→ Request:
Lay out every one of the rows below as a numbered list, leaving out any blank lines.

→ Material supplied:
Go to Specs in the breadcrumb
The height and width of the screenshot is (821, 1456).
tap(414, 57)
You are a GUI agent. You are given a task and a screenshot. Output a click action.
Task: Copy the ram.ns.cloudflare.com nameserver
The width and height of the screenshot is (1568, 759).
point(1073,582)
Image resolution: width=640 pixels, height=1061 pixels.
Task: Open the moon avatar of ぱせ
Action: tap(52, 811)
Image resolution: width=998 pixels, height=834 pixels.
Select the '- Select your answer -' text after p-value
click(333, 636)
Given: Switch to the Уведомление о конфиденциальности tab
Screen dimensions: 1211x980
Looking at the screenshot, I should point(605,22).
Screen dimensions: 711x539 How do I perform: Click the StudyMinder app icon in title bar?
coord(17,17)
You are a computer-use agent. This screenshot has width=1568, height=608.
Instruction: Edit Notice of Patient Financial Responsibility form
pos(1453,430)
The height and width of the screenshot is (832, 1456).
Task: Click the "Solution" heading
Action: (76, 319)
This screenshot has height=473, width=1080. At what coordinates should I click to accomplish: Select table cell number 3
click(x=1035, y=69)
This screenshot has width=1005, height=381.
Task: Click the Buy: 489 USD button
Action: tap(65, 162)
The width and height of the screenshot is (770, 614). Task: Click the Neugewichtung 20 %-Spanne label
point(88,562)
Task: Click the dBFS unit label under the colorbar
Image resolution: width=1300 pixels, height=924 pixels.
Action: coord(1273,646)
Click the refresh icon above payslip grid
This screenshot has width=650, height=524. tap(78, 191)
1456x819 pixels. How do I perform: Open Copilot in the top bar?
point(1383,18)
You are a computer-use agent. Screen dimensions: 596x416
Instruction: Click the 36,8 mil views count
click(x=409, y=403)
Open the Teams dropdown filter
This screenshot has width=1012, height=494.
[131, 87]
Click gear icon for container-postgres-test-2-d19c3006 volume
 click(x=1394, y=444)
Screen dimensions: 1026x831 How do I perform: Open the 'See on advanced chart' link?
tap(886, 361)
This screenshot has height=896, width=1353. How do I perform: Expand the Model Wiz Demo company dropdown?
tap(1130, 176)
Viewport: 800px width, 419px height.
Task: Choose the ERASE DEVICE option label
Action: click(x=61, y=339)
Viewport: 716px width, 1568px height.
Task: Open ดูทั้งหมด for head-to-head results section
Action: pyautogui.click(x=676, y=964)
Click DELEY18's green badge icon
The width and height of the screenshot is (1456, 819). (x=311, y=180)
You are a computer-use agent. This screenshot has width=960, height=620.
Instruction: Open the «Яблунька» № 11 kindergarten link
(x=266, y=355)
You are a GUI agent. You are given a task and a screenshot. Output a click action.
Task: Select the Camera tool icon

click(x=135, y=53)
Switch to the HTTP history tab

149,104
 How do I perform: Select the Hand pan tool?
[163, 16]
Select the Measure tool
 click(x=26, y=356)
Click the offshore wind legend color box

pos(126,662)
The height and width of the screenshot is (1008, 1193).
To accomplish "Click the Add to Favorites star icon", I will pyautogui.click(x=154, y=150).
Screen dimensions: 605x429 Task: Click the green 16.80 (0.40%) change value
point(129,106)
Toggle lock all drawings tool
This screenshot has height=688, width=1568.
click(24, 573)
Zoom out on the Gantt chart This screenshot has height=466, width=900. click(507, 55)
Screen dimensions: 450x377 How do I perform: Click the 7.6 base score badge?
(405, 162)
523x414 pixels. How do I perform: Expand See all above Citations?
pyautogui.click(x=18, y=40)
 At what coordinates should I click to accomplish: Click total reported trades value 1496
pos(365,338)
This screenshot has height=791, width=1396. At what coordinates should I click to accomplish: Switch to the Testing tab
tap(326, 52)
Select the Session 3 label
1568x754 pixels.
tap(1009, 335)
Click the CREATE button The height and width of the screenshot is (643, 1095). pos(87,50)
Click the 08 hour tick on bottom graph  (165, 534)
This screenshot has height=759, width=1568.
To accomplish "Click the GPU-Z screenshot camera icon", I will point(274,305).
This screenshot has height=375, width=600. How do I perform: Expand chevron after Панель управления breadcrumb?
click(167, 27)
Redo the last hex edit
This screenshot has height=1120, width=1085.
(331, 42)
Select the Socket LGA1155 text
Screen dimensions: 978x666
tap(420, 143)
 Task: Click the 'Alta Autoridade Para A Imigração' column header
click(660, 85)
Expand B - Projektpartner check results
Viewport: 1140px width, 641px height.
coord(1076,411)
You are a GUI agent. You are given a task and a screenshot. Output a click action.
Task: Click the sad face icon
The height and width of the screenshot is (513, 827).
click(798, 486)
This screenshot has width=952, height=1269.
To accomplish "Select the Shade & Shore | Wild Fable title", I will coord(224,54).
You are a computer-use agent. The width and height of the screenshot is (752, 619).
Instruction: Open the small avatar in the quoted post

→ Exercise solution:
1. Go to Specs in the breadcrumb
2. The height and width of the screenshot is (821, 1456).
3. tap(414, 57)
4. You are a GUI agent. You are given a task and a screenshot. Output a click action.
5. Task: Copy the ram.ns.cloudflare.com nameserver
6. The width and height of the screenshot is (1568, 759).
7. point(1073,582)
8. Image resolution: width=640 pixels, height=1061 pixels.
9. Task: Open the moon avatar of ぱせ
10. Action: tap(52, 811)
11. Image resolution: width=998 pixels, height=834 pixels.
12. Select the '- Select your answer -' text after p-value
13. click(333, 636)
14. Given: Switch to the Уведомление о конфиденциальности tab
15. Screen dimensions: 1211x980
16. Looking at the screenshot, I should point(605,22).
17. Screen dimensions: 711x539 How do I perform: Click the StudyMinder app icon in title bar?
18. coord(17,17)
19. You are a computer-use agent. This screenshot has width=1568, height=608.
20. Instruction: Edit Notice of Patient Financial Responsibility form
21. pos(1453,430)
22. The height and width of the screenshot is (832, 1456).
23. Task: Click the "Solution" heading
24. Action: (76, 319)
25. This screenshot has height=473, width=1080. At what coordinates should I click to accomplish: Select table cell number 3
26. click(x=1035, y=69)
27. This screenshot has width=1005, height=381.
28. Task: Click the Buy: 489 USD button
29. Action: tap(65, 162)
30. The width and height of the screenshot is (770, 614). Task: Click the Neugewichtung 20 %-Spanne label
31. point(88,562)
32. Task: Click the dBFS unit label under the colorbar
33. Image resolution: width=1300 pixels, height=924 pixels.
34. Action: coord(1273,646)
35. Click the refresh icon above payslip grid
36. This screenshot has width=650, height=524. tap(78, 191)
37. 1456x819 pixels. How do I perform: Open Copilot in the top bar?
38. point(1383,18)
39. You are a computer-use agent. Screen dimensions: 596x416
40. Instruction: Click the 36,8 mil views count
41. click(x=409, y=403)
42. Open the Teams dropdown filter
43. This screenshot has width=1012, height=494.
44. [131, 87]
45. Click gear icon for container-postgres-test-2-d19c3006 volume
46.  click(x=1394, y=444)
47. Screen dimensions: 1026x831 How do I perform: Open the 'See on advanced chart' link?
48. tap(886, 361)
49. This screenshot has height=896, width=1353. How do I perform: Expand the Model Wiz Demo company dropdown?
50. tap(1130, 176)
51. Viewport: 800px width, 419px height.
52. Task: Choose the ERASE DEVICE option label
53. Action: click(x=61, y=339)
54. Viewport: 716px width, 1568px height.
55. Task: Open ดูทั้งหมด for head-to-head results section
56. Action: pyautogui.click(x=676, y=964)
57. Click DELEY18's green badge icon
58. The width and height of the screenshot is (1456, 819). (x=311, y=180)
59. You are a computer-use agent. This screenshot has width=960, height=620.
60. Instruction: Open the «Яблунька» № 11 kindergarten link
61. (x=266, y=355)
62. You are a GUI agent. You are given a task and a screenshot. Output a click action.
63. Task: Select the Camera tool icon
64. click(x=135, y=53)
65. Switch to the HTTP history tab
66. 149,104
67.  How do I perform: Select the Hand pan tool?
68. [163, 16]
69. Select the Measure tool
70.  click(x=26, y=356)
71. Click the offshore wind legend color box
72. pos(126,662)
73. The height and width of the screenshot is (1008, 1193).
74. To accomplish "Click the Add to Favorites star icon", I will pyautogui.click(x=154, y=150).
75. Screen dimensions: 605x429 Task: Click the green 16.80 (0.40%) change value
76. point(129,106)
77. Toggle lock all drawings tool
78. This screenshot has height=688, width=1568.
79. click(24, 573)
80. Zoom out on the Gantt chart This screenshot has height=466, width=900. click(507, 55)
81. Screen dimensions: 450x377 How do I perform: Click the 7.6 base score badge?
82. (405, 162)
83. 523x414 pixels. How do I perform: Expand See all above Citations?
84. pyautogui.click(x=18, y=40)
85.  At what coordinates should I click to accomplish: Click total reported trades value 1496
86. pos(365,338)
87. This screenshot has height=791, width=1396. At what coordinates should I click to accomplish: Switch to the Testing tab
88. tap(326, 52)
89. Select the Session 3 label
90. 1568x754 pixels.
91. tap(1009, 335)
92. Click the CREATE button The height and width of the screenshot is (643, 1095). pos(87,50)
93. Click the 08 hour tick on bottom graph  (165, 534)
94. This screenshot has height=759, width=1568.
95. To accomplish "Click the GPU-Z screenshot camera icon", I will point(274,305).
96. This screenshot has height=375, width=600. How do I perform: Expand chevron after Панель управления breadcrumb?
97. click(167, 27)
98. Redo the last hex edit
99. This screenshot has height=1120, width=1085.
100. (331, 42)
101. Select the Socket LGA1155 text
102. Screen dimensions: 978x666
103. tap(420, 143)
104.  Task: Click the 'Alta Autoridade Para A Imigração' column header
105. click(660, 85)
106. Expand B - Projektpartner check results
107. Viewport: 1140px width, 641px height.
108. coord(1076,411)
109. You are a GUI agent. You are given a task and a screenshot. Output a click action.
110. Task: Click the sad face icon
111. The height and width of the screenshot is (513, 827).
112. click(798, 486)
113. This screenshot has width=952, height=1269.
114. To accomplish "Select the Shade & Shore | Wild Fable title", I will coord(224,54).
115. You are a computer-use agent. The width and height of the screenshot is (752, 619).
116. Instruction: Open the small avatar in the quoted post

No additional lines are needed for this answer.